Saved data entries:
BEGIN

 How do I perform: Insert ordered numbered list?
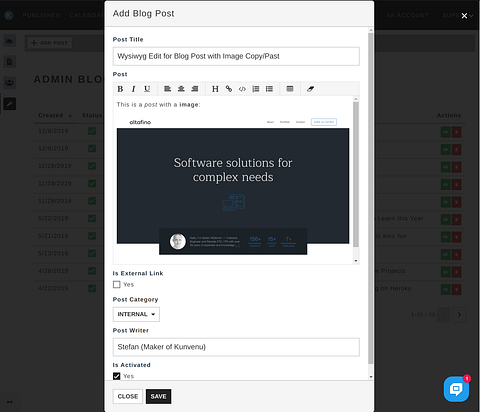click(256, 89)
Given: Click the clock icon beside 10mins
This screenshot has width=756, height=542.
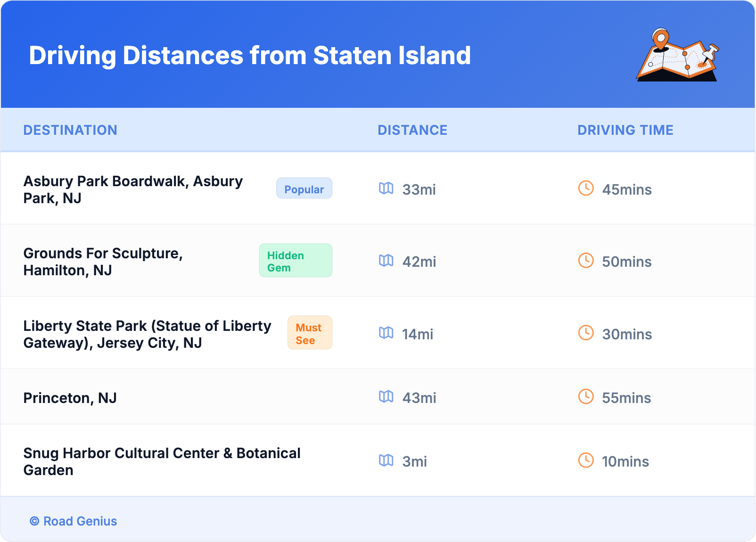Looking at the screenshot, I should (586, 460).
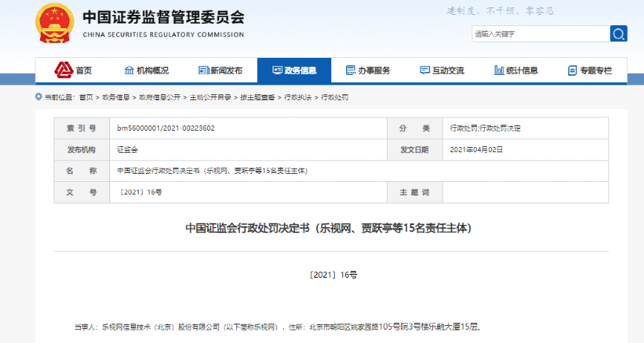Click the 机构概况 building icon
Screen dimensions: 644x343
point(129,71)

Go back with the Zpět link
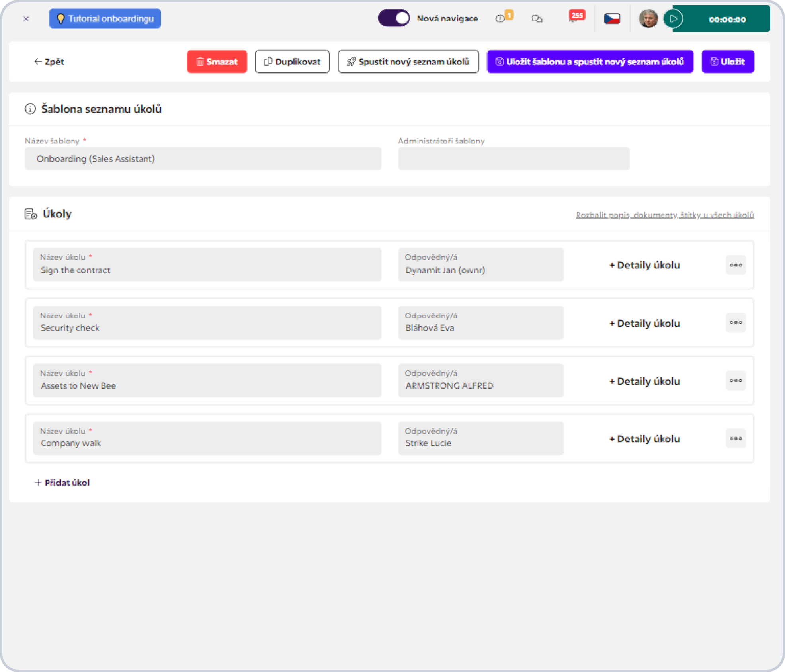point(49,62)
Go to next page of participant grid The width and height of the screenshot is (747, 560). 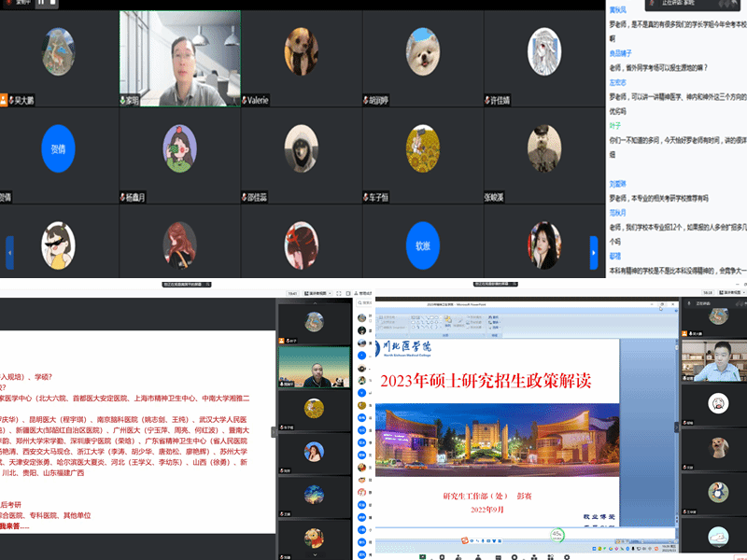(x=593, y=252)
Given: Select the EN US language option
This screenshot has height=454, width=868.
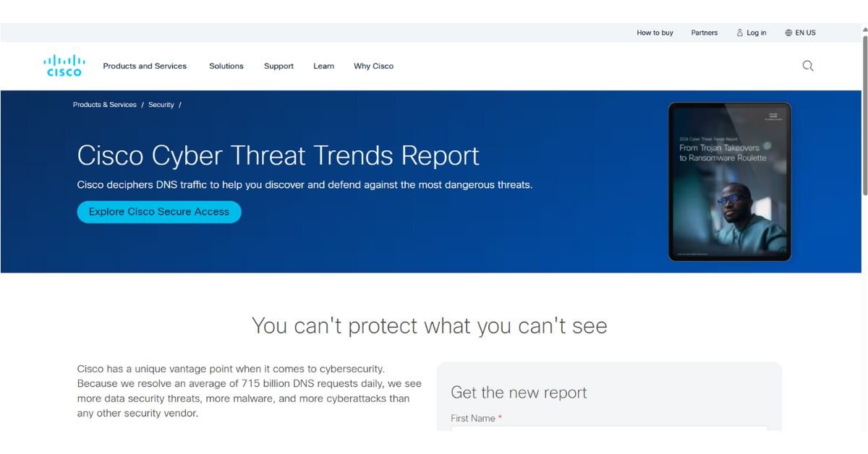Looking at the screenshot, I should click(x=805, y=32).
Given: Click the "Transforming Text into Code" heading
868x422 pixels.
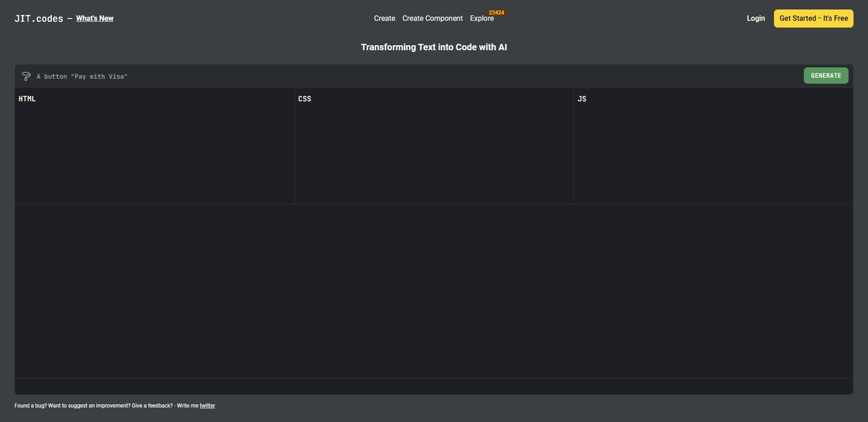Looking at the screenshot, I should 434,47.
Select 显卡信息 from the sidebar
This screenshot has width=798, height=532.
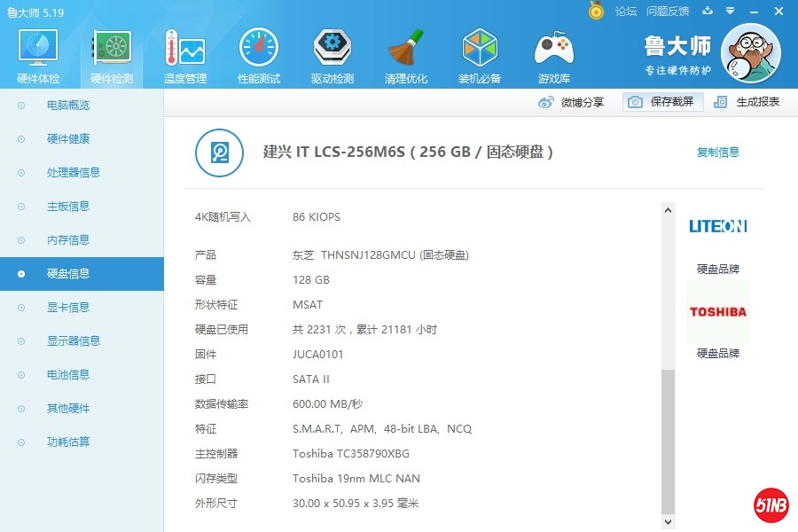pos(68,308)
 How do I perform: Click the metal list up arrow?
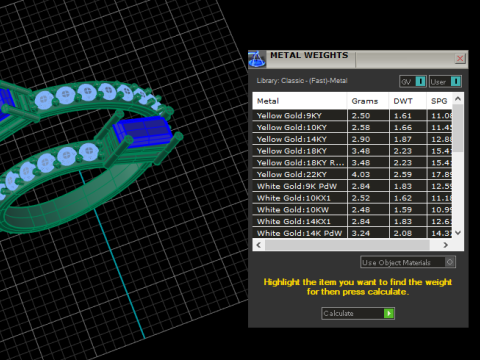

END

▶ ASSIGNMENT
Give back exactly the lines from the one containing "This screenshot has width=798, height=532." to the final line of the entries, both included, and no picture.

▶ TASK ANSWER
This screenshot has width=798, height=532.
pos(68,308)
 How do I perform: Click the metal list up arrow?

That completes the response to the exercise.